■ GOALS ■
a – In the text on company ownership, copy the passage from "3.2.2 State ownership: In" to "are meant (investment)" word for word.
b – Using the text on company ownership, decide whether each statement agrees with it, answering yes or no and quoting the deciding words: (i) Under state ownership, the government holds at least 20 percent of a company's shares. (ii) The strategy of financial institutions is described as long-term oriented. (iii) Pension funds count as non-financial institutions.

■ TEXT TO READ ■

################

3.2.2 State ownership: In the case of state ownership, the government of the particular country owns

at least 20 percent of the shares in a company. Assumed in this variable is that states own companies in order to pursue political strategies at the expense of the people living in that country.

3.2.3 Ownership by a financial institution: Here, with financial institutions are meant (investment)

banks, insurance companies, pension funds et cetera. In the case of ownership by a financial institution, the institution owns at least 20 percent of the shares in that company. Here is assumed that financial institutions often own other companies in order to maximize shareholder value. The focus is often concentrated on financial performance, and the strategy is short-term oriented.

3.2.4 Ownership by a non-financial institution: Here, with non-financial institution is meant any

other company than an (investment) bank, insurance company, pension fund or other financial institution. The non-financial institution should own at least 20 percent of the shares to be an ultimate shareholder. Often, non-financial institutions have completely different motives than financial institutions to own. For this variable, it is assumed that the non-financial institutions own other companies because of their valuable resources, location in a particular country et cetera.

################

■ RECORDED DATA ■
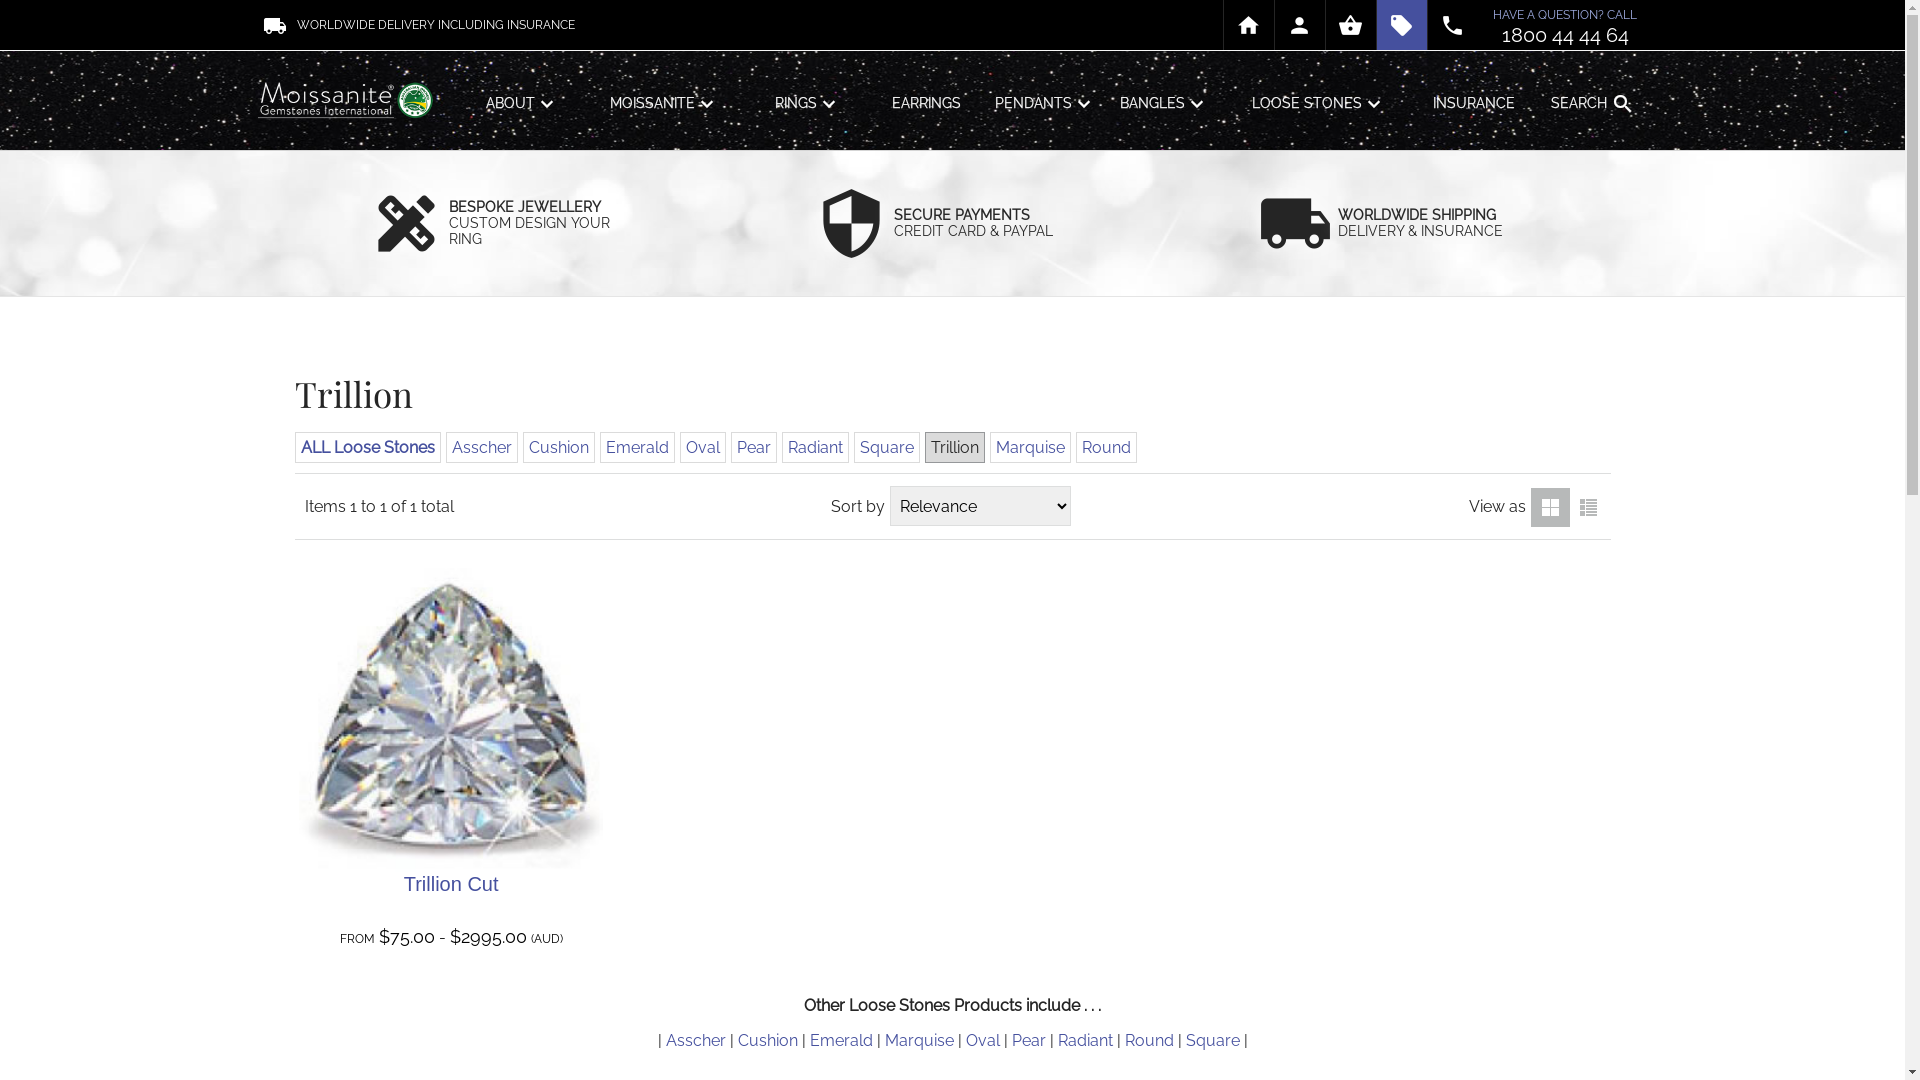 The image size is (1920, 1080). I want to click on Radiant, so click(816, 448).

################

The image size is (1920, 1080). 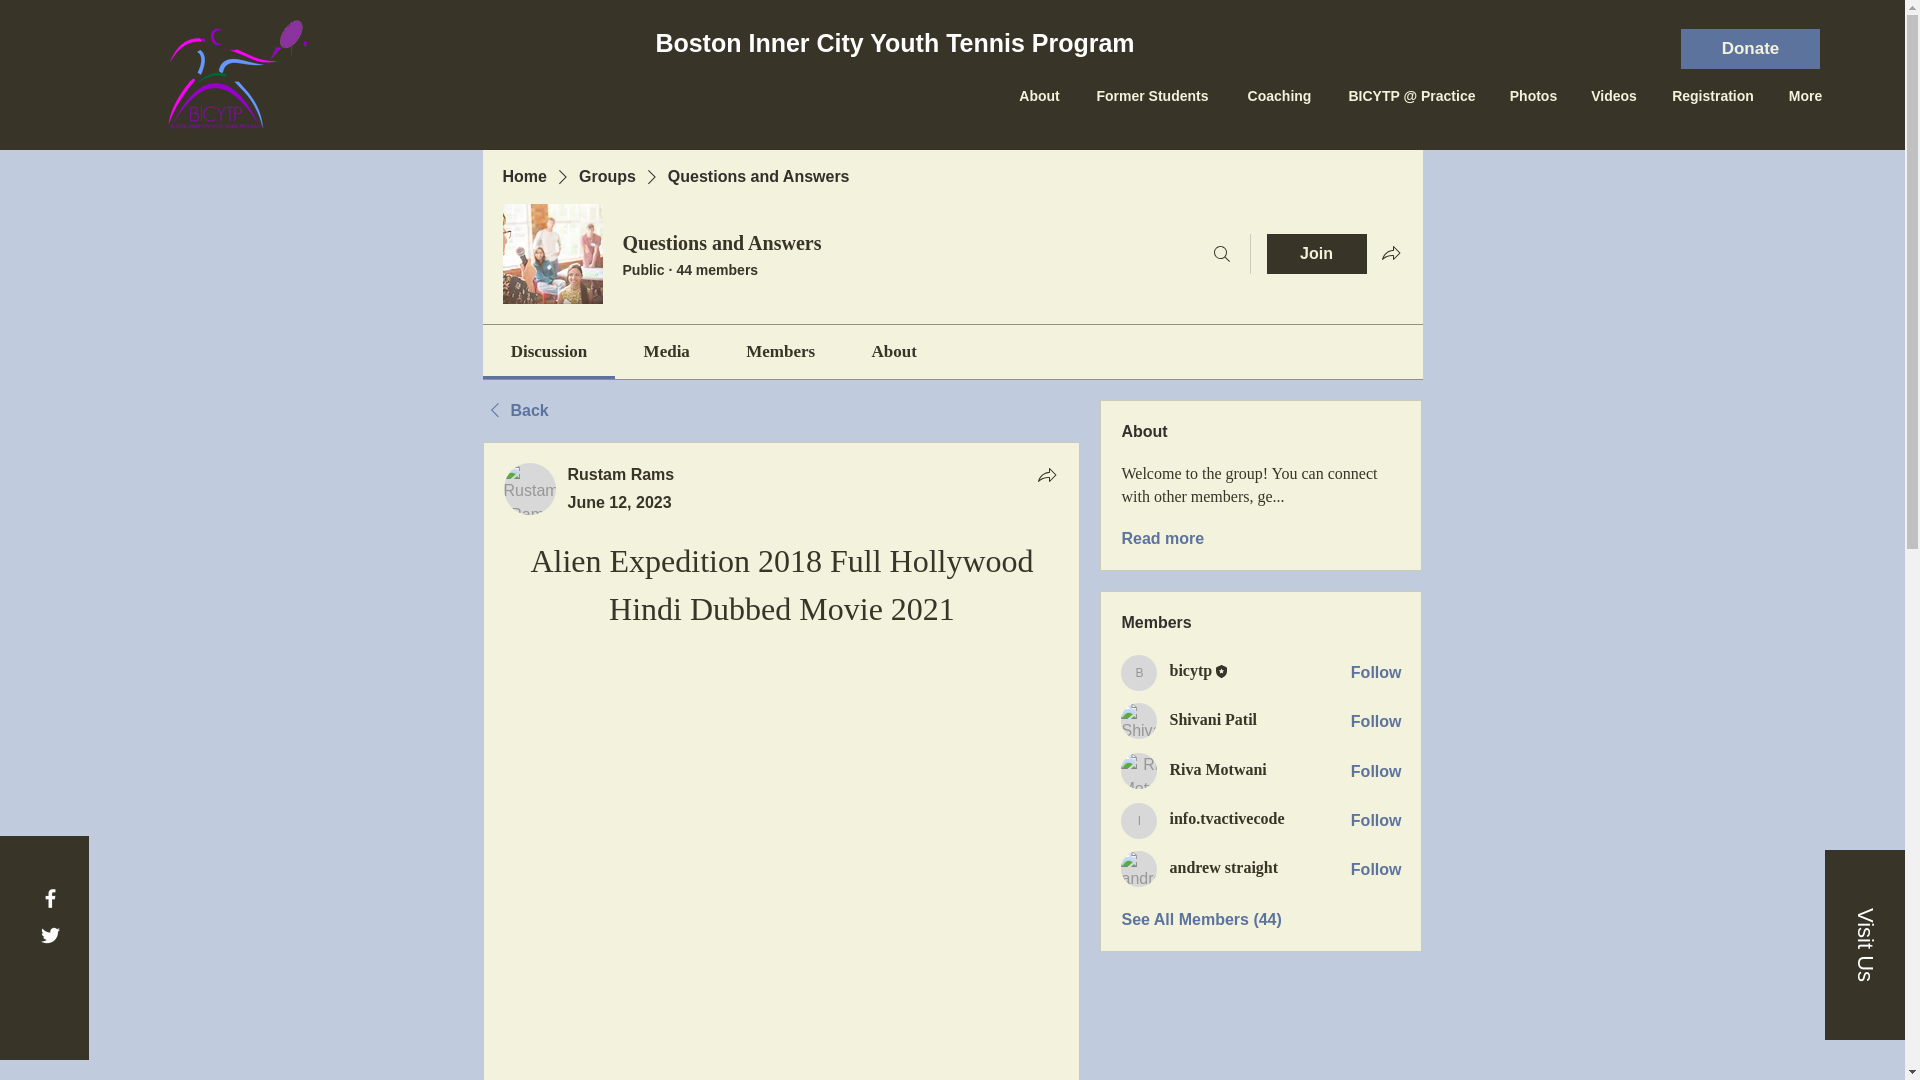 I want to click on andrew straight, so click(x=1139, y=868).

################

■ EXPECTED RESPONSES ■
a –
3.2.2 State ownership: In the case of state ownership, the government of the particular country owns

at least 20 percent of the shares in a company. Assumed in this variable is that states own companies in order to pursue political strategies at the expense of the people living in that country.

3.2.3 Ownership by a financial institution: Here, with financial institutions are meant (investment)

b –
(i) Yes: "at least 20 percent of the shares in a company"
(ii) No: "the strategy is short-term oriented"
(iii) No: "other company than an (investment) bank, insurance company, pension fund or other financial institution"